PROBLEM TO SOLVE: Set down again, unchanged, every line of the records between the lines holding "Where should I" and "Looking at the", inclusive.

EXERCISE MATERIALS:
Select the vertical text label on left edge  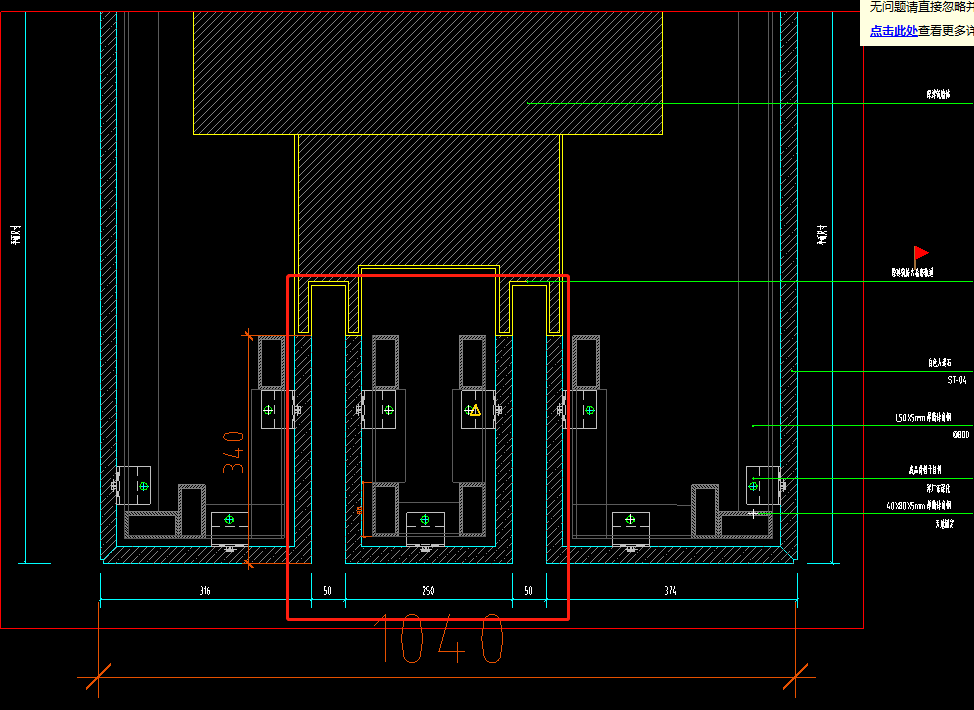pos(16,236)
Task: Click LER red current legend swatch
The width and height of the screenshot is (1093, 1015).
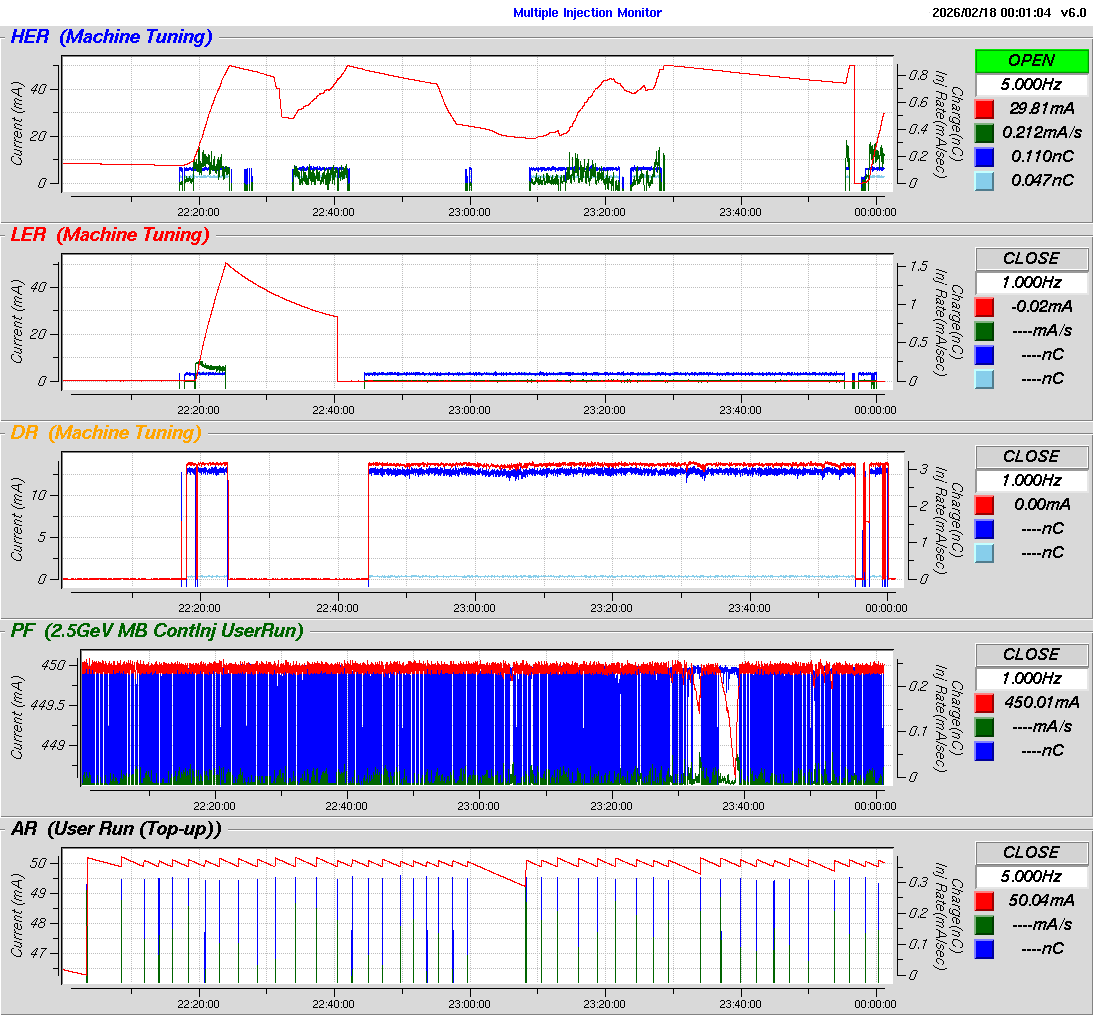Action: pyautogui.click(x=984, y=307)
---
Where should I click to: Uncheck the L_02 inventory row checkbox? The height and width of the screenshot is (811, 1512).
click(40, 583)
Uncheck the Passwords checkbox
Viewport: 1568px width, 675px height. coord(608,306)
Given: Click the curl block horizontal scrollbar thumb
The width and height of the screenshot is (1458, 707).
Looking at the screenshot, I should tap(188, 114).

CORRECT OUTPUT:
Where should I click to: Uncheck the L_02 inventory row checkbox? The height and width of the screenshot is (811, 1512).
click(40, 583)
Uncheck the Passwords checkbox
Viewport: 1568px width, 675px height. coord(608,306)
Given: Click the curl block horizontal scrollbar thumb
The width and height of the screenshot is (1458, 707).
Looking at the screenshot, I should tap(188, 114).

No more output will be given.